* begin RECORDS PROVIDED *

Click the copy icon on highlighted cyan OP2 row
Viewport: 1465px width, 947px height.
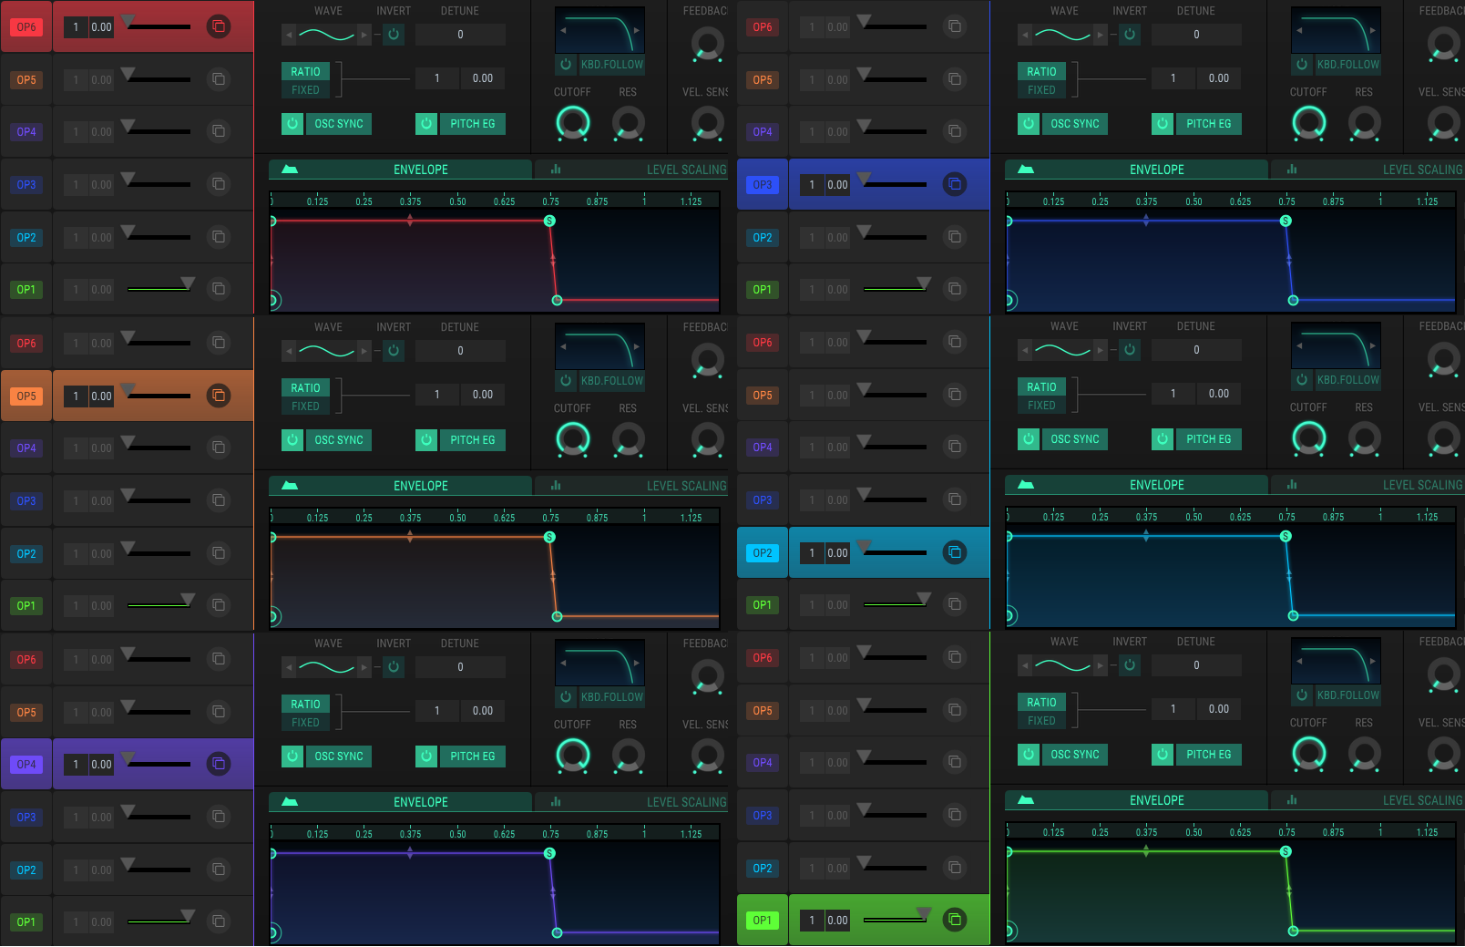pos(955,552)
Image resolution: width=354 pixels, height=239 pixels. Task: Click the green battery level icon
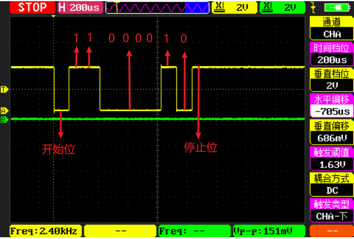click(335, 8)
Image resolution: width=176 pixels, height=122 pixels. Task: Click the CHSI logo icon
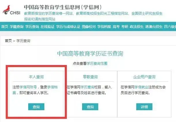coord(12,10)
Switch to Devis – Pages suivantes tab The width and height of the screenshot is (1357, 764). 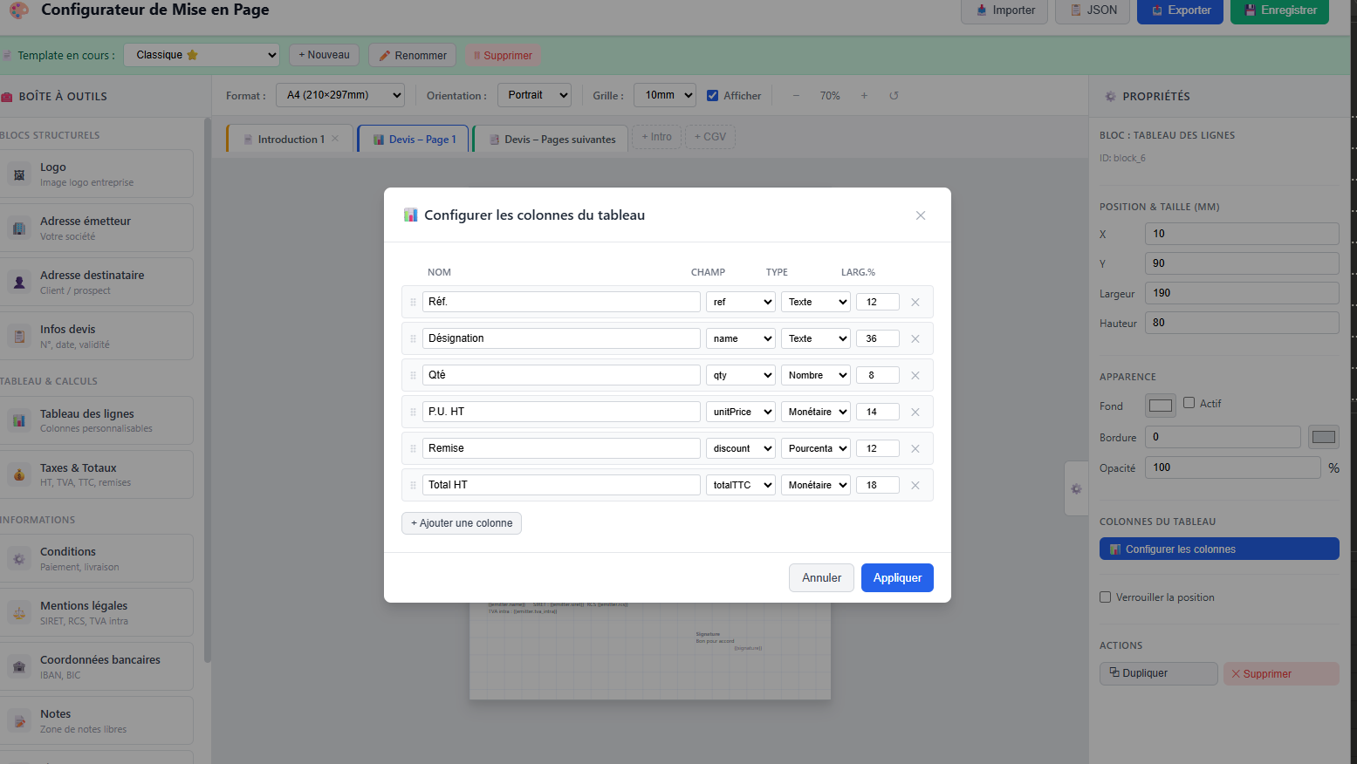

* end RECORDS PROVIDED *

» EXERCISE PROMPT
Set down the lines above exactly as they appear, omitting the pictures.

» REPLY TO THE EXERCISE
Click the copy icon on highlighted cyan OP2 row
Viewport: 1465px width, 947px height.
pos(955,552)
Image resolution: width=354 pixels, height=239 pixels. Task: Click the green battery level icon
click(335, 8)
Image resolution: width=176 pixels, height=122 pixels. Task: Click the CHSI logo icon
coord(12,10)
Switch to Devis – Pages suivantes tab The width and height of the screenshot is (1357, 764). 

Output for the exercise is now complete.